Synthetic single beam heterodyne interferometry (SSHI) for continuous, high bandwidth, minimally destructive detection of ultracold atoms

We demonstrate a new method, ``synthetic single beam heterodyne interferometry'' (SSHI), to continuously monitor rapid population dynamics in ultracold atomic clouds at the minimum destruction limit (i.e., with signal-to-noise determined solely by the maximum allowable spontaneous scattering rate and the measurement bandwidth). Similar to frequency modulation spectroscopy (FMS), SSHI encodes atom dynamics into the time-dependent shift of the optical phase of one spectral component relative to a second in a single laser beam.
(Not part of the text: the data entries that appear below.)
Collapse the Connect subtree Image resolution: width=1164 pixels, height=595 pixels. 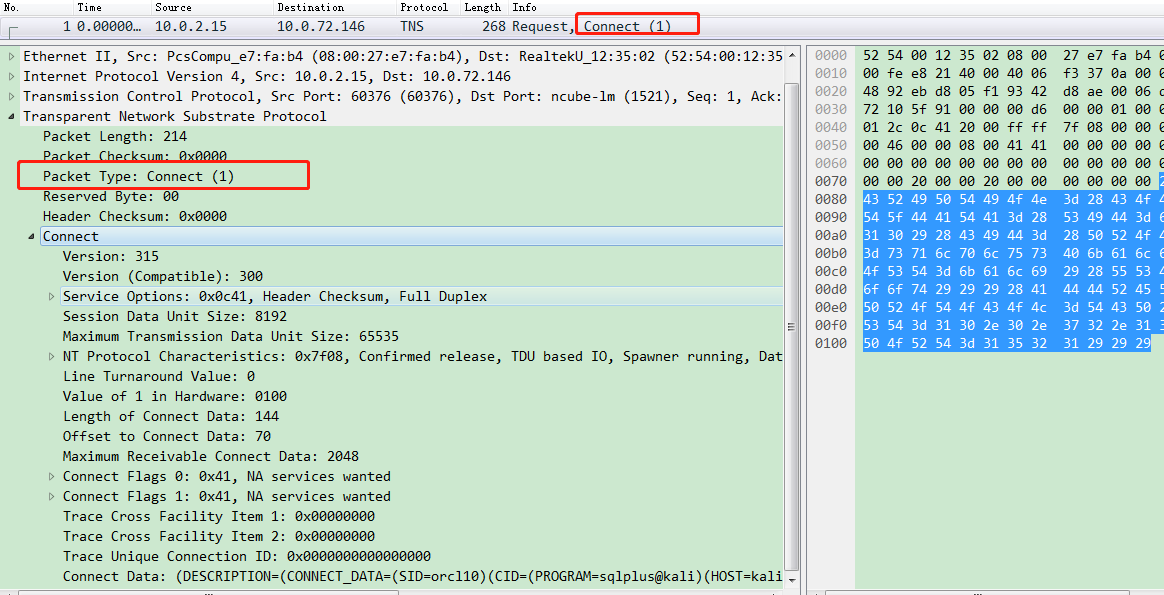[x=30, y=236]
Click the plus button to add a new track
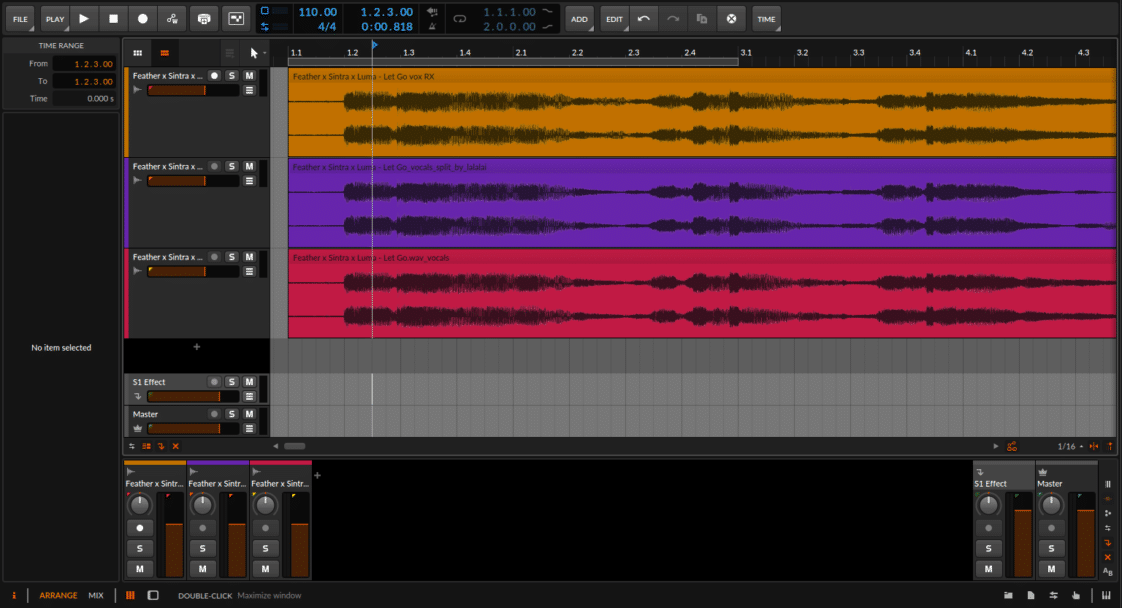The height and width of the screenshot is (608, 1122). click(x=196, y=347)
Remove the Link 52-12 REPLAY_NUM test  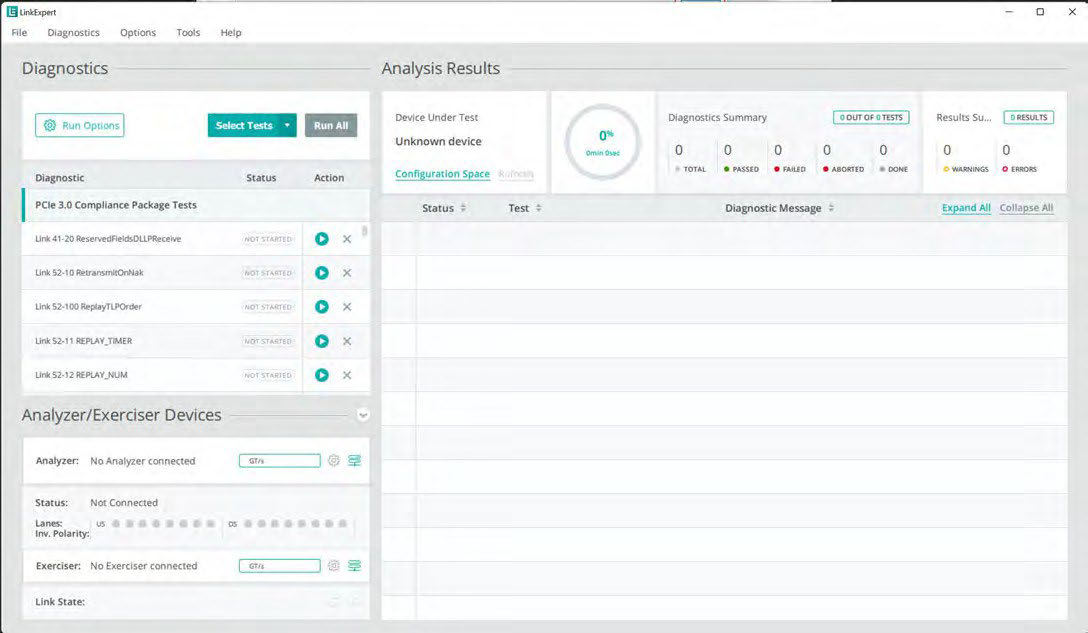pos(347,375)
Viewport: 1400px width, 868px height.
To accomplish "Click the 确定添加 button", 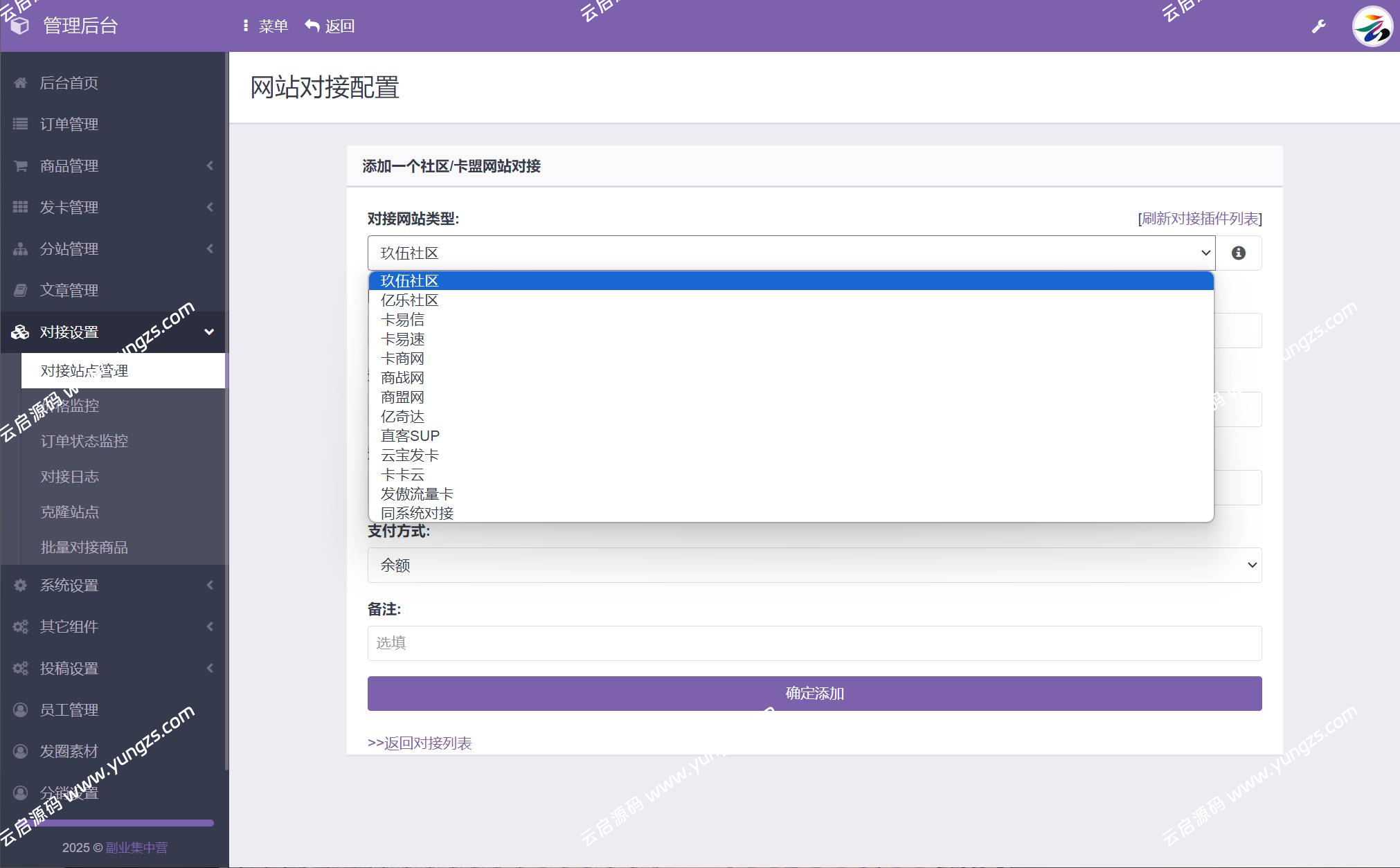I will point(814,693).
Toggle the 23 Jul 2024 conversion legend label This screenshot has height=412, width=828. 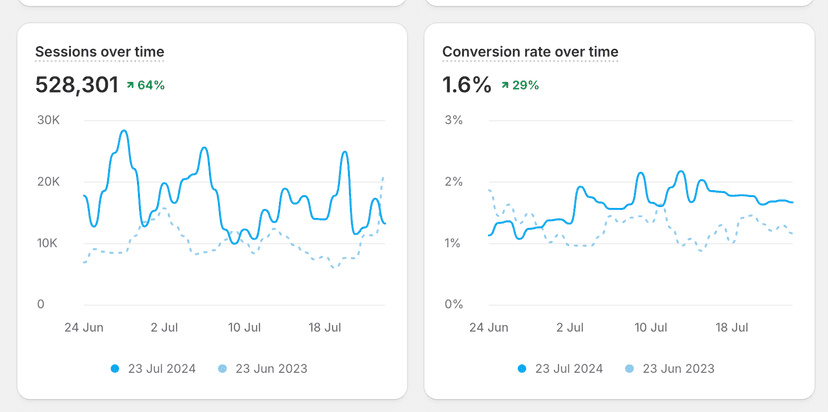coord(571,369)
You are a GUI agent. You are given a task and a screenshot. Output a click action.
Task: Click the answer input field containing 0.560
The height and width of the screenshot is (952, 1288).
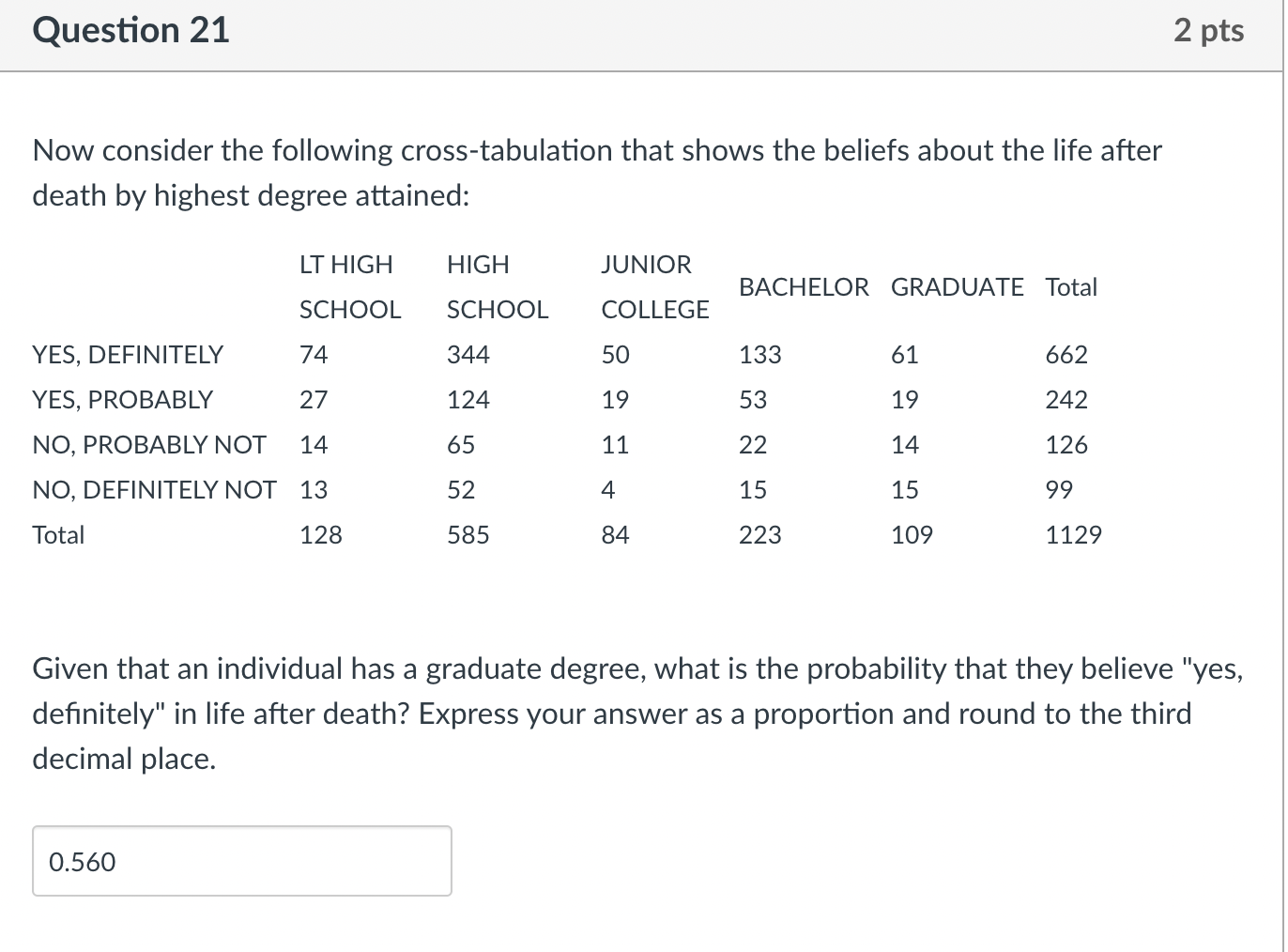pos(241,861)
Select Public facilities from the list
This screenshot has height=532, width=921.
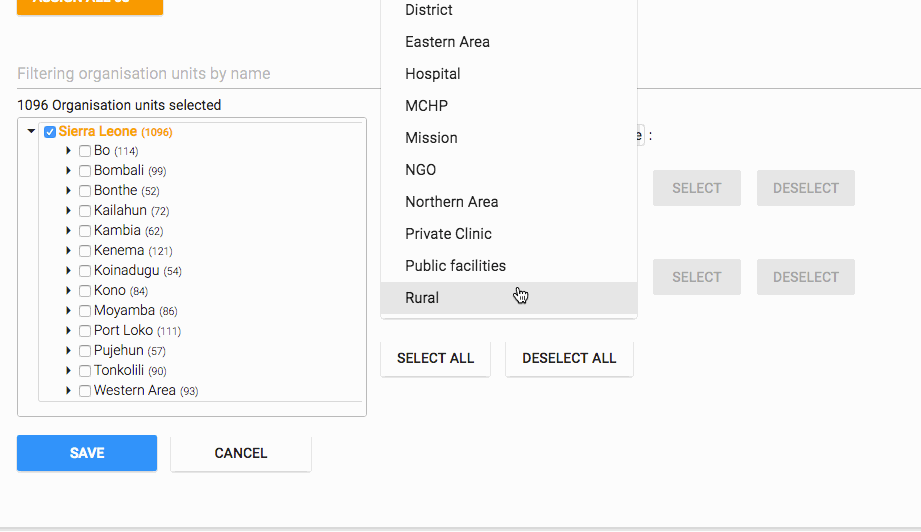click(x=455, y=266)
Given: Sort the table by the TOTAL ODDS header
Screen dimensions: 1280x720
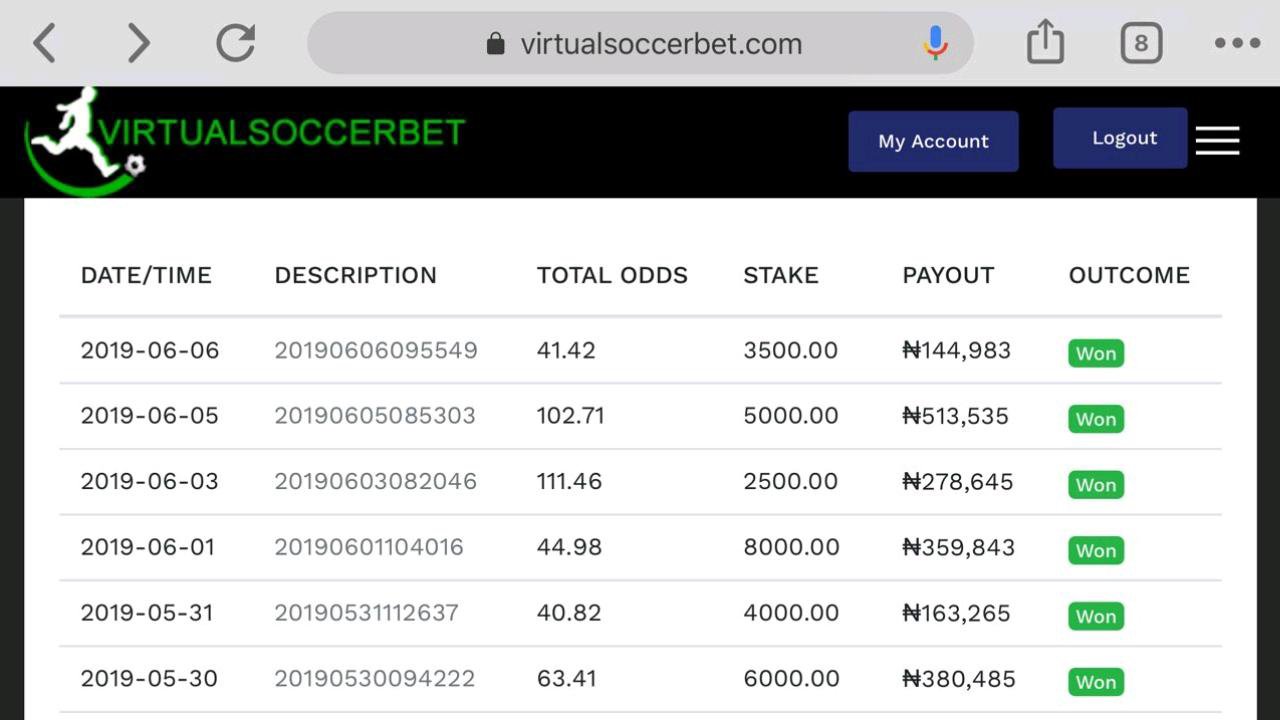Looking at the screenshot, I should pos(612,275).

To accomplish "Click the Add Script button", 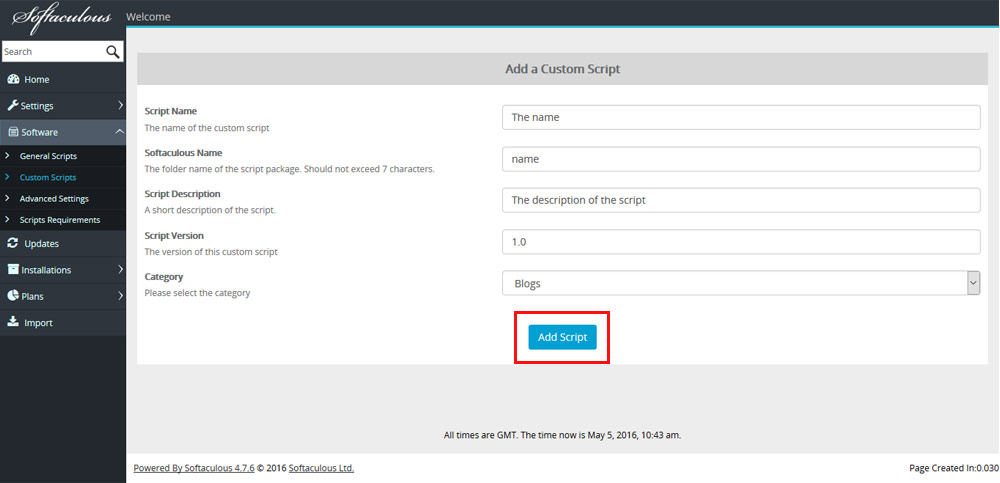I will (562, 338).
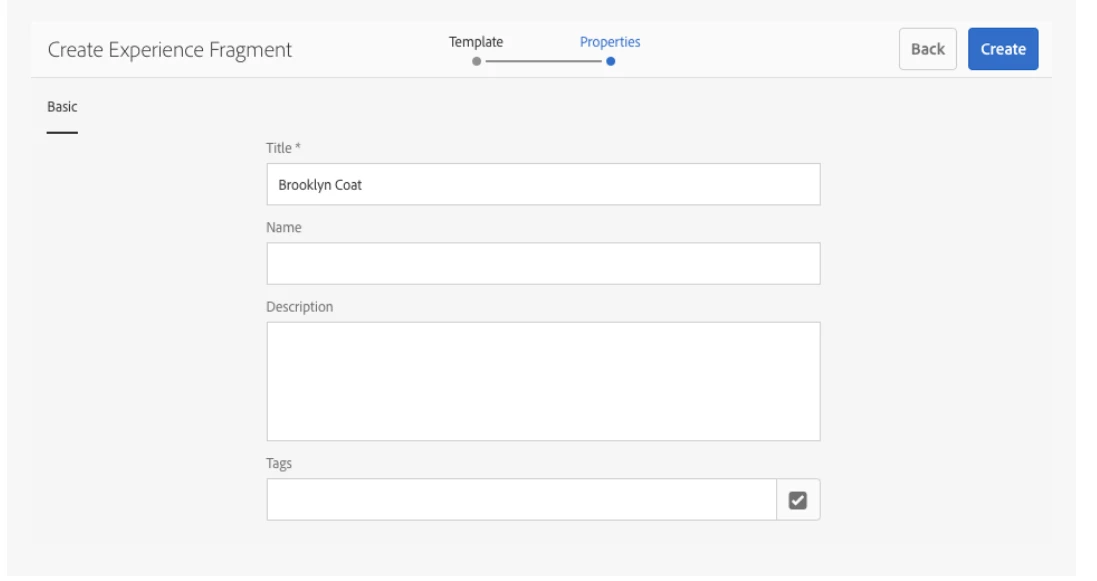
Task: Select the Template step dot indicator
Action: [476, 62]
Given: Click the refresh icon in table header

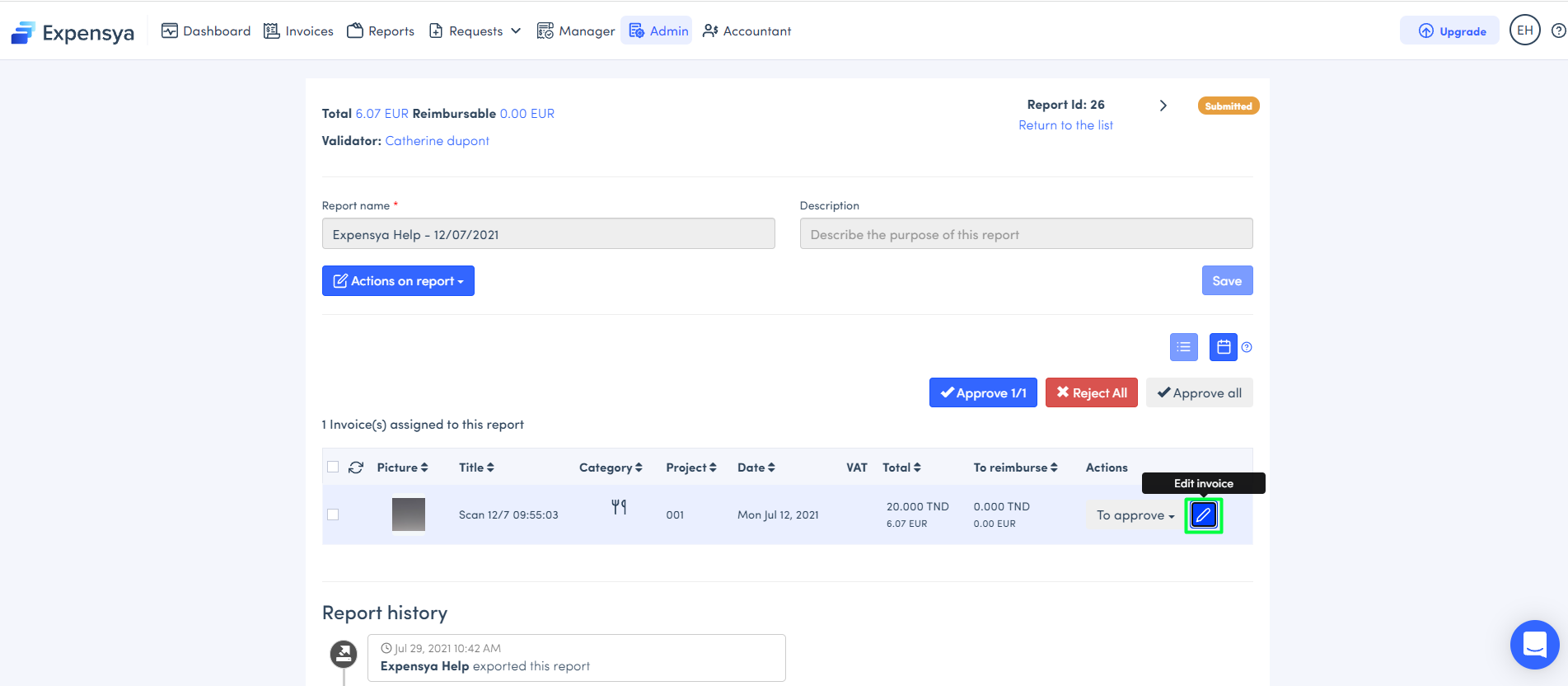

Unlike FMS, SSHI does not suffer from residual amplitude modulation (RAM) noise, is highly insensitive to intensity fluctuations, and does not require modulation frequencies of 100's of GHz to reach the minimum destruction regime. In SSHI, a large signal size is made compatible with low spontaneous scattering by passing only a weak laser through the atoms, subsequently interfering it with a bright beam that does not pass through the atoms. Unlike a true separated beams interferometer, however, SSHI is completely insensitive to mirror shake anywhere on any beam path. Details of the theory and measured performance of our scheme will be presented.